I took it as a matter of course now that the body might be in a slightly different position from one visit to the next; come to expect it, even, Nihil trying to bring us signs and wonders. Not that there was any point to them, ultimately, because Nihil was after all a god about nothing.

“He can hear it, if he wants to,” she said. “That’s the key to this all, I think. His ears were so sensitive maybe death just couldn’t have them. If he was here right now? He could listen to rush hour, and pick out sounds from it like threads in a sweater.”

“Yeah, it’s starting to make sense to me,” I said. “If dead saints could hear prayers, I don’t see why he can’t still hear the things he was most attuned to.”

Mae smiled, that wide lovely mouth going wider. “Like the day in that scrapyard, when the three of us found that big industrial boiler and made a drum out of it? Wasn’t that great?”

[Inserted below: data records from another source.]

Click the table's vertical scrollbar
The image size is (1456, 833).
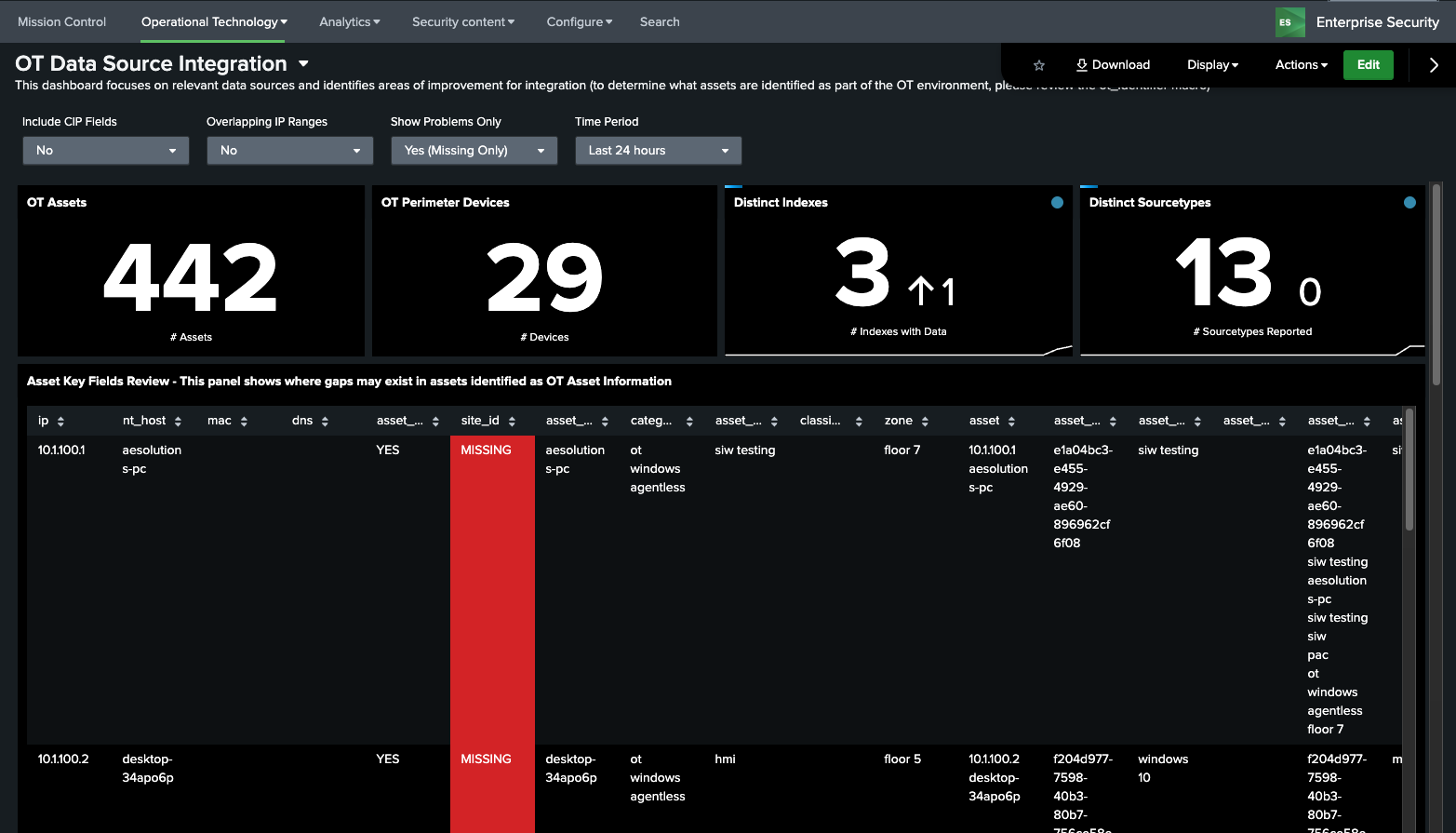[1409, 470]
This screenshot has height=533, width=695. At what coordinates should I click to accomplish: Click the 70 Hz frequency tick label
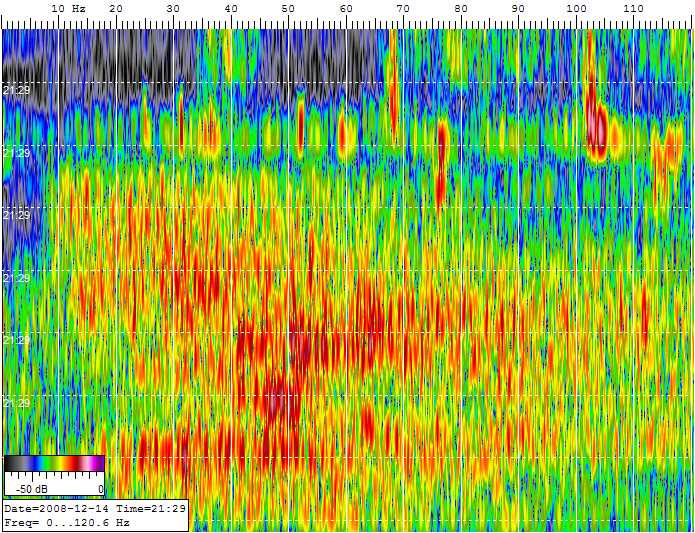(x=403, y=8)
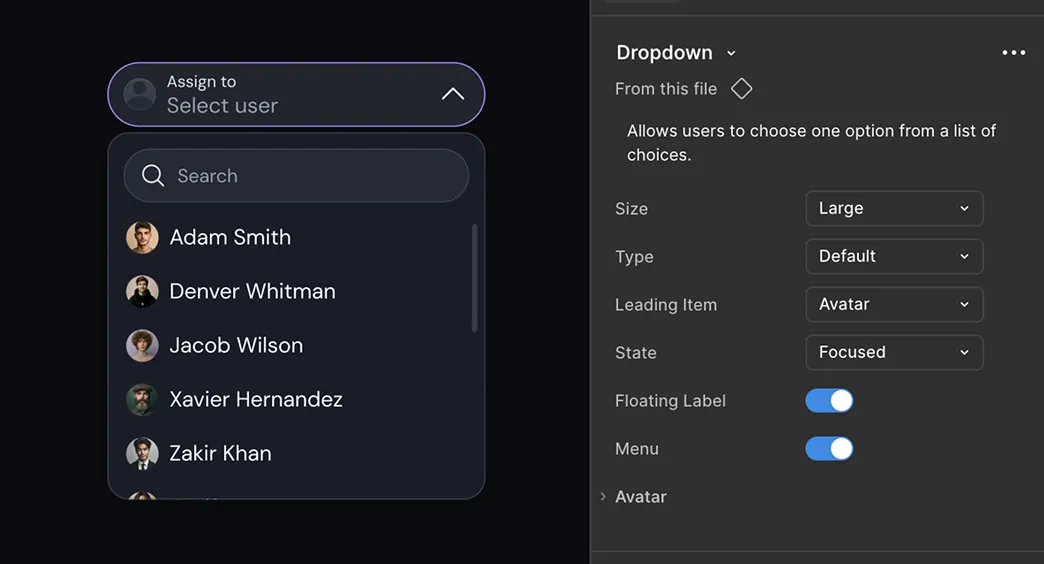
Task: Change the Leading Item dropdown from Avatar
Action: pyautogui.click(x=894, y=305)
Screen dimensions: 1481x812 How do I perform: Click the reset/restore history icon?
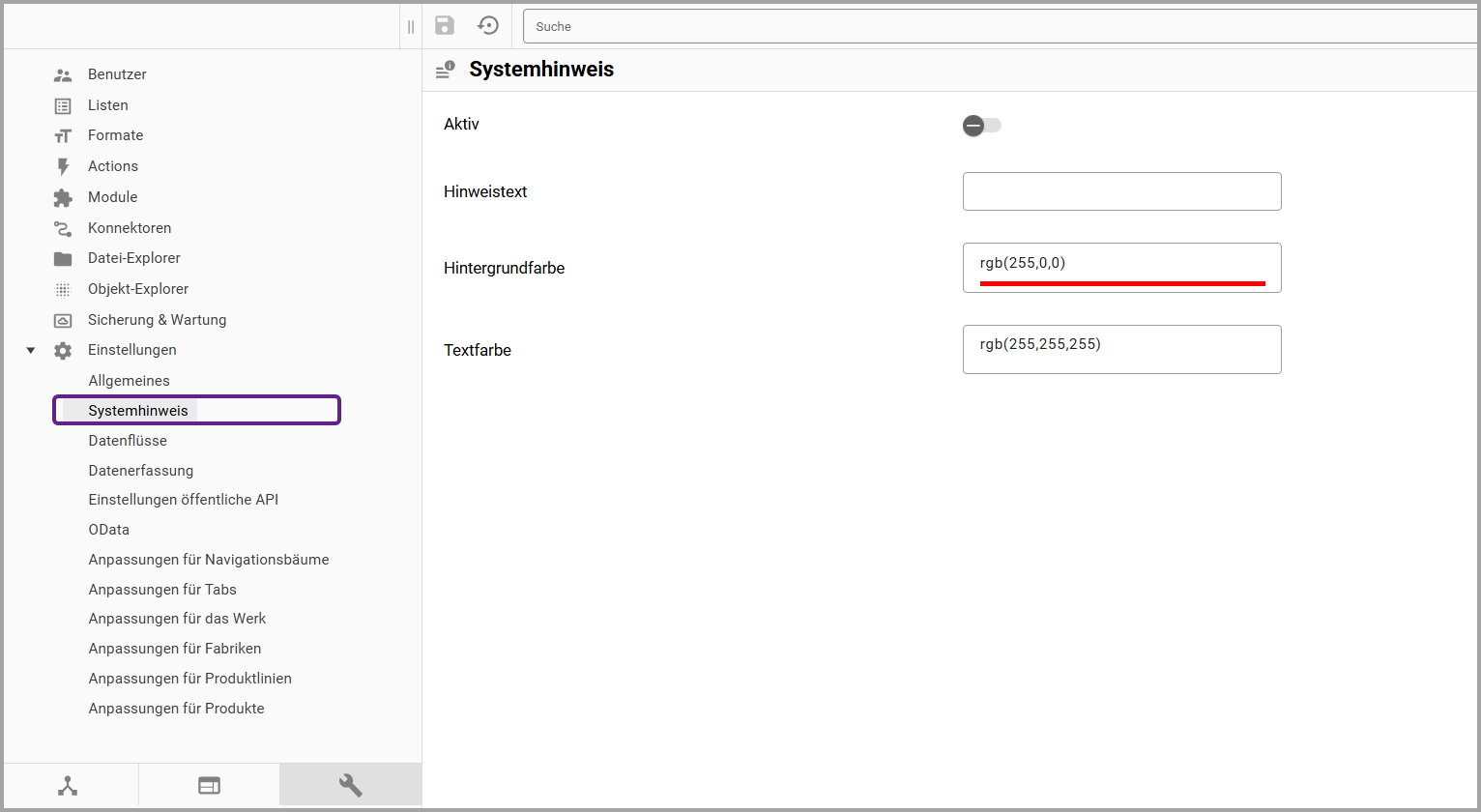coord(489,26)
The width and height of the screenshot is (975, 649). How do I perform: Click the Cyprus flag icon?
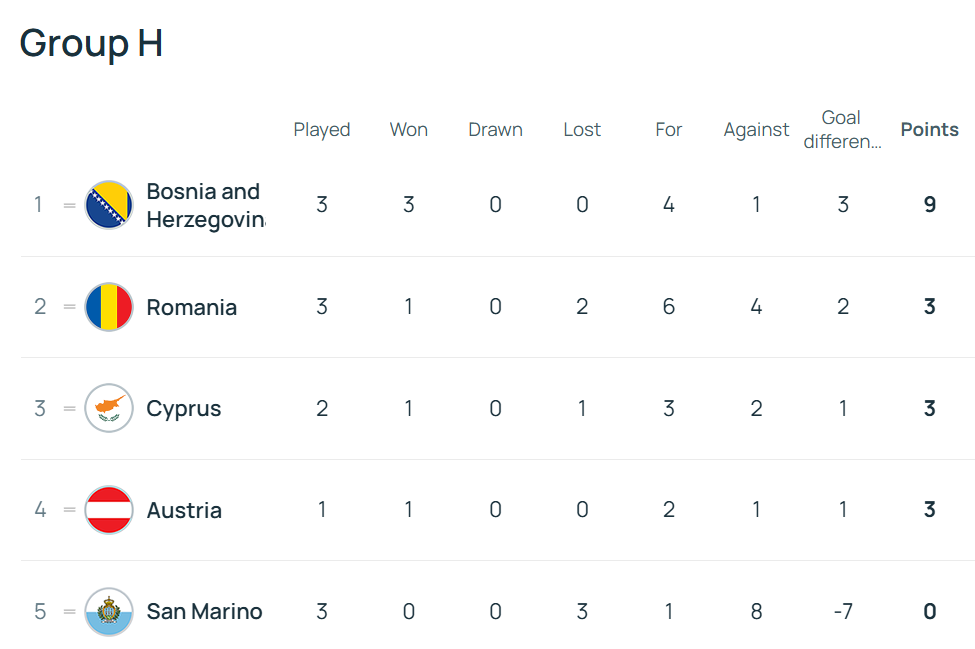click(x=109, y=408)
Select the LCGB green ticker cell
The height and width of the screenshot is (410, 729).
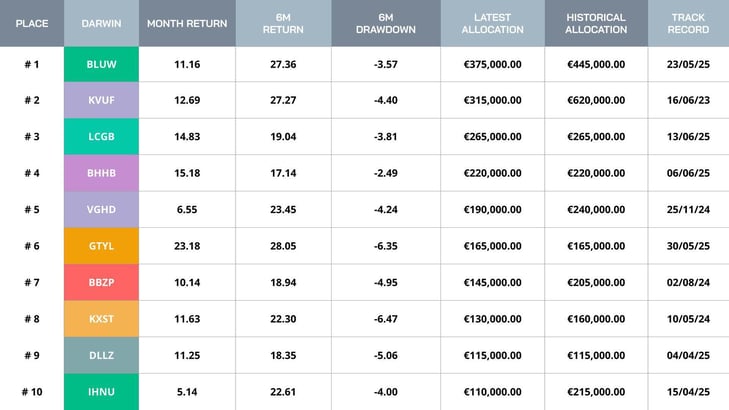101,137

We laughed while miming the clumsy, brutal swings we’d taken at the thing with our two-handed cudgels, although I continued to keep to myself what Jamey and I had found inside that she’d never known about, and then Mae reached into the violin case for a soft cloth to wipe her instrument down.

“You know what I like about you and Rachel?” she said. “You never make me practice. You let me find my own pace.”

“Well…” I was demurring, because Rachel and I had talked about such things, and it was embarrassing to me to hear that we’d done something right. “We didn’t feel like imposing someone else’s standards of ambition on you.”

“Jamey, he was always after me to practice more, said how was I going to get anywhere without practicing.”

“Was this before or after he’d shoot up?”